• **Problem description**: Taking the line with "You are a GUI agent. The screenshot is 245×2576." as the first and the line with "Shopservice (68, 1941)" as the last, set down exactly every line in that range from the entries below, and no more.

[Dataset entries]
------------------------

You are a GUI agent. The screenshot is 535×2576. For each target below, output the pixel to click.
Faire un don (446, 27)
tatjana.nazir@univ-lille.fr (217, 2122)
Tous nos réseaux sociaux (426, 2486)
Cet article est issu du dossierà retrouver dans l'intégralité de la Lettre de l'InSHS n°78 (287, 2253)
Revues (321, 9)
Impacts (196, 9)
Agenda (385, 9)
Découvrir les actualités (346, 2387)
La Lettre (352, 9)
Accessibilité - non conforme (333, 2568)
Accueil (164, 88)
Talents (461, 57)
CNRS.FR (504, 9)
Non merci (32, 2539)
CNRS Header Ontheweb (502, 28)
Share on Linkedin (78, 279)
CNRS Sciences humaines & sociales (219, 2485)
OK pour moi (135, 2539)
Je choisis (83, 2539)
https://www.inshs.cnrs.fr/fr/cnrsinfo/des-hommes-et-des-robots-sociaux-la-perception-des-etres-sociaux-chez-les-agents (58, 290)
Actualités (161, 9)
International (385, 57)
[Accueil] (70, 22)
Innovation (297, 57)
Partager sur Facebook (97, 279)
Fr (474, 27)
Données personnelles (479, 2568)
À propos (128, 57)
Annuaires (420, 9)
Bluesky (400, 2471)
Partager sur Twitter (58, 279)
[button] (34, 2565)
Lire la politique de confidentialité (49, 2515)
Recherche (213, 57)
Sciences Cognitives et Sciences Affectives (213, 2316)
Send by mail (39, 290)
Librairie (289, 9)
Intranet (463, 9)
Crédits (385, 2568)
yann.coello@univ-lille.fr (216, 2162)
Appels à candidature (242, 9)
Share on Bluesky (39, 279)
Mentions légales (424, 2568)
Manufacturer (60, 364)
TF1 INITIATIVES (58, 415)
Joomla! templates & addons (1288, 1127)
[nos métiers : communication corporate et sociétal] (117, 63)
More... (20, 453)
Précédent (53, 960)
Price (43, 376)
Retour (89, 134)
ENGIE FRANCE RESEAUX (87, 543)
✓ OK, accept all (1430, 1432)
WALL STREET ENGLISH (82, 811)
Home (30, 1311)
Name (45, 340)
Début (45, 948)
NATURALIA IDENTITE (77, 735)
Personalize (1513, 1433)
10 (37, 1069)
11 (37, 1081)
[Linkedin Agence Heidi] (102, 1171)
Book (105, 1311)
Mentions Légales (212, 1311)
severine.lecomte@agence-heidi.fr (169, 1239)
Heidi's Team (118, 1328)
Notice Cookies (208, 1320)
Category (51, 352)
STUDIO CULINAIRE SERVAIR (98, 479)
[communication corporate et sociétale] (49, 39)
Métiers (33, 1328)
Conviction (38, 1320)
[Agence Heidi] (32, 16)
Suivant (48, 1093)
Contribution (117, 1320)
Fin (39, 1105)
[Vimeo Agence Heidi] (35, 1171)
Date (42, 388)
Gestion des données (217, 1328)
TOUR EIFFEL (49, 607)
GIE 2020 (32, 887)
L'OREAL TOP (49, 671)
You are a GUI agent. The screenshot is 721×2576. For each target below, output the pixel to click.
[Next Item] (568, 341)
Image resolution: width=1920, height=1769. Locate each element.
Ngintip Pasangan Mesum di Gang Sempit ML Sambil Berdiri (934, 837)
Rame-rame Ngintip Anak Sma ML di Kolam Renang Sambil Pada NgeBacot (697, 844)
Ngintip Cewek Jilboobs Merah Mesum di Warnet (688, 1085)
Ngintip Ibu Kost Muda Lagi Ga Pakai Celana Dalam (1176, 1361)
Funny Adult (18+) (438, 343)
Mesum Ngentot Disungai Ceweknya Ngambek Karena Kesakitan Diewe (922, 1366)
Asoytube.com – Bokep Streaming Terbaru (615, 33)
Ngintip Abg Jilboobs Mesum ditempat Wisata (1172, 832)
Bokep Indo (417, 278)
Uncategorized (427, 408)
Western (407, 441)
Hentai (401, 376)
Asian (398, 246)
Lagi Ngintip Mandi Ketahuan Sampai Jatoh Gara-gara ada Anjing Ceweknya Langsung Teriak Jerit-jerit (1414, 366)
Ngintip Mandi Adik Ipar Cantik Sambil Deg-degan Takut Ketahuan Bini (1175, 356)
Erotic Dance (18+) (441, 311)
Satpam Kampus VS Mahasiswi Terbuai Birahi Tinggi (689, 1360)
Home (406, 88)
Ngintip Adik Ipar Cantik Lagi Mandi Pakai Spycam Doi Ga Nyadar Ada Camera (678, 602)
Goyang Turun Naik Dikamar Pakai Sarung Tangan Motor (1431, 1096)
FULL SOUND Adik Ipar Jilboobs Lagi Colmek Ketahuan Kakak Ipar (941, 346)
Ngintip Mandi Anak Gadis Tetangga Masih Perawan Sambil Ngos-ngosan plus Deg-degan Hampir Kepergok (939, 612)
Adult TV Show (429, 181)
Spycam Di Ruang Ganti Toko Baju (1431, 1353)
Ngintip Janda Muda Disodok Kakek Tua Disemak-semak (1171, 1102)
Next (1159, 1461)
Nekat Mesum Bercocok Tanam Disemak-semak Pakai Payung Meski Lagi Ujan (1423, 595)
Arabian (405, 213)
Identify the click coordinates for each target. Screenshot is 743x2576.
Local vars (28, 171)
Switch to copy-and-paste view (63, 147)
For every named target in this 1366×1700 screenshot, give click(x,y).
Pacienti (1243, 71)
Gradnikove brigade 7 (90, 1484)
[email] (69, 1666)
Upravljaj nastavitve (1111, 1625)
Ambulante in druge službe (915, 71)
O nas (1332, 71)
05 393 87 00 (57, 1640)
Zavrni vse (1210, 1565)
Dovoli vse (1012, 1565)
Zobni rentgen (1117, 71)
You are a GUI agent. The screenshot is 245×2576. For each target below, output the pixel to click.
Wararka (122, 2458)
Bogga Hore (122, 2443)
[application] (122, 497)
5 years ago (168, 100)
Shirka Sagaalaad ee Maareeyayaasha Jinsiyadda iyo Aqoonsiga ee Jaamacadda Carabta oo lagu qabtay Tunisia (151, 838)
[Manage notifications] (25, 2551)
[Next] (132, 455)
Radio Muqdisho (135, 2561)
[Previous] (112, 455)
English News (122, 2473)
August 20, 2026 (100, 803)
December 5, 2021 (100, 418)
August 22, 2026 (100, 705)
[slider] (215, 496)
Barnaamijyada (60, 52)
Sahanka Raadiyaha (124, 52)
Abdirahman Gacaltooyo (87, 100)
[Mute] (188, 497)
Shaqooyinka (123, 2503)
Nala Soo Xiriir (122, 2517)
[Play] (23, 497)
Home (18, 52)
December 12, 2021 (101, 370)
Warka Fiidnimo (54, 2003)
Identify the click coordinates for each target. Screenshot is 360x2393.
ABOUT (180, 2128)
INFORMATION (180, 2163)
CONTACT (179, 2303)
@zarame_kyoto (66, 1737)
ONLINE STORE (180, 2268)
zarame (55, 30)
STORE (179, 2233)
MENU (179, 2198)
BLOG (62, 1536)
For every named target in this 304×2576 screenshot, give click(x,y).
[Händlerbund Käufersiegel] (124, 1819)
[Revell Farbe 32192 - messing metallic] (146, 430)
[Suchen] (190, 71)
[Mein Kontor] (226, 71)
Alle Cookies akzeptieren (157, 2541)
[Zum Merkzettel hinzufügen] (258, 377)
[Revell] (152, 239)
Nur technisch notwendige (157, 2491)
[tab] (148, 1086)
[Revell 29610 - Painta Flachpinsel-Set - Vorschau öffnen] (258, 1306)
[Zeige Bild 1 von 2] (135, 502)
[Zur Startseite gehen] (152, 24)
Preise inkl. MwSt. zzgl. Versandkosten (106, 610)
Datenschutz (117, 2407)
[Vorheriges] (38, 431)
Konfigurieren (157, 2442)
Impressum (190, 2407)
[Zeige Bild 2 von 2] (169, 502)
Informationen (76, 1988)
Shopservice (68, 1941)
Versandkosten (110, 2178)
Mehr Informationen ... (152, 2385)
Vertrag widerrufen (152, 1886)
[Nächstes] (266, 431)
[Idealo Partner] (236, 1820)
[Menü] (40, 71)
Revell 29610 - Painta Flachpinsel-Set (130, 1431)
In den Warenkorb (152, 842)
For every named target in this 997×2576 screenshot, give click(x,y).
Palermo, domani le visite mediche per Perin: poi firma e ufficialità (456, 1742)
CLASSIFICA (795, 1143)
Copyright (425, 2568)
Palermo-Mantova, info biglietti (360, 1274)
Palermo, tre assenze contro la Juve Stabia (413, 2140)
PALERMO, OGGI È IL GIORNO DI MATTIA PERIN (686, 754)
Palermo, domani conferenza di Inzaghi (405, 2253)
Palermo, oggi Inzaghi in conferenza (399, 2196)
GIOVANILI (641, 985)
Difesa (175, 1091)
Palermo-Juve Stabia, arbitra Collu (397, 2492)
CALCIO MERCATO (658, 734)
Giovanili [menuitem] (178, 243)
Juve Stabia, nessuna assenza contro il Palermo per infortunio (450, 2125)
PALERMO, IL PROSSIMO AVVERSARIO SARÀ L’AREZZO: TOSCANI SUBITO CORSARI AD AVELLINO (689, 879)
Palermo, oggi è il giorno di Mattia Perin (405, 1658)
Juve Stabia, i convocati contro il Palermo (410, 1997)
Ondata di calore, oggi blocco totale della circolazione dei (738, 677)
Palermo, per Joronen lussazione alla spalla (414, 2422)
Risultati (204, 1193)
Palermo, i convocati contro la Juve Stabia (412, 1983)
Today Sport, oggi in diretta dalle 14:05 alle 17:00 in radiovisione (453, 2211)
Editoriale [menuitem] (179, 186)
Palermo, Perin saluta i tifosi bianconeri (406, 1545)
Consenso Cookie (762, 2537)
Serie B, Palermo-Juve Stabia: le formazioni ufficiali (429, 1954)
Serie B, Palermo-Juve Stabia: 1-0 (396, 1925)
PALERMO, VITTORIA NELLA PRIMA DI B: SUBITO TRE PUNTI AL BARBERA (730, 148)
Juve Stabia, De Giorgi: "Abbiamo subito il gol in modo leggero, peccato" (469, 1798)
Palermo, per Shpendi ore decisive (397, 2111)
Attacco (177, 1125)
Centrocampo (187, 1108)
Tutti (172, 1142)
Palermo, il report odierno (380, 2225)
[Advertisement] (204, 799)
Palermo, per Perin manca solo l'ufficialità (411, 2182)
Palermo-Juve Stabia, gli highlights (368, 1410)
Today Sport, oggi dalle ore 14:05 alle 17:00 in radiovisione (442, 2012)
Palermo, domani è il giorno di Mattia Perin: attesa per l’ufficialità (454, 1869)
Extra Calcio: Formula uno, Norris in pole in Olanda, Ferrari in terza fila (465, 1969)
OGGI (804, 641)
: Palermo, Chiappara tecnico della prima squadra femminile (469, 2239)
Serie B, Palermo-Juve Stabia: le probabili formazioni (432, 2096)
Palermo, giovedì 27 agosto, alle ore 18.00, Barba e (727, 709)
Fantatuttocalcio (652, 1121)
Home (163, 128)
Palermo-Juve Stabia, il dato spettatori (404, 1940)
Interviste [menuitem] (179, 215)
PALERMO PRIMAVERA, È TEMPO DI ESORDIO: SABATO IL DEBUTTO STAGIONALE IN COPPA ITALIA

------------------------

• **Answer space**:
You are a GUI agent. The screenshot is 245×2576. For each target below, output the pixel to click.
Wararka (122, 2458)
Bogga Hore (122, 2443)
[application] (122, 497)
5 years ago (168, 100)
Shirka Sagaalaad ee Maareeyayaasha Jinsiyadda iyo Aqoonsiga ee Jaamacadda Carabta oo lagu qabtay Tunisia (151, 838)
[Manage notifications] (25, 2551)
[Next] (132, 455)
Radio Muqdisho (135, 2561)
[Previous] (112, 455)
English News (122, 2473)
August 20, 2026 (100, 803)
December 5, 2021 (100, 418)
August 22, 2026 (100, 705)
[slider] (215, 496)
Barnaamijyada (60, 52)
Sahanka Raadiyaha (124, 52)
Abdirahman Gacaltooyo (87, 100)
[Mute] (188, 497)
Shaqooyinka (123, 2503)
Nala Soo Xiriir (122, 2517)
[Play] (23, 497)
Home (18, 52)
December 12, 2021 (101, 370)
Warka Fiidnimo (54, 2003)
Identify the click coordinates for each target. Screenshot is 360x2393.
ABOUT (180, 2128)
INFORMATION (180, 2163)
CONTACT (179, 2303)
@zarame_kyoto (66, 1737)
ONLINE STORE (180, 2268)
zarame (55, 30)
STORE (179, 2233)
MENU (179, 2198)
BLOG (62, 1536)
For every named target in this 304×2576 screenshot, give click(x,y).
[Händlerbund Käufersiegel] (124, 1819)
[Revell Farbe 32192 - messing metallic] (146, 430)
[Suchen] (190, 71)
[Mein Kontor] (226, 71)
Alle Cookies akzeptieren (157, 2541)
[Zum Merkzettel hinzufügen] (258, 377)
[Revell] (152, 239)
Nur technisch notwendige (157, 2491)
[tab] (148, 1086)
[Revell 29610 - Painta Flachpinsel-Set - Vorschau öffnen] (258, 1306)
[Zeige Bild 1 von 2] (135, 502)
[Zur Startseite gehen] (152, 24)
Preise inkl. MwSt. zzgl. Versandkosten (106, 610)
Datenschutz (117, 2407)
[Vorheriges] (38, 431)
Konfigurieren (157, 2442)
Impressum (190, 2407)
[Zeige Bild 2 von 2] (169, 502)
Informationen (76, 1988)
Shopservice (68, 1941)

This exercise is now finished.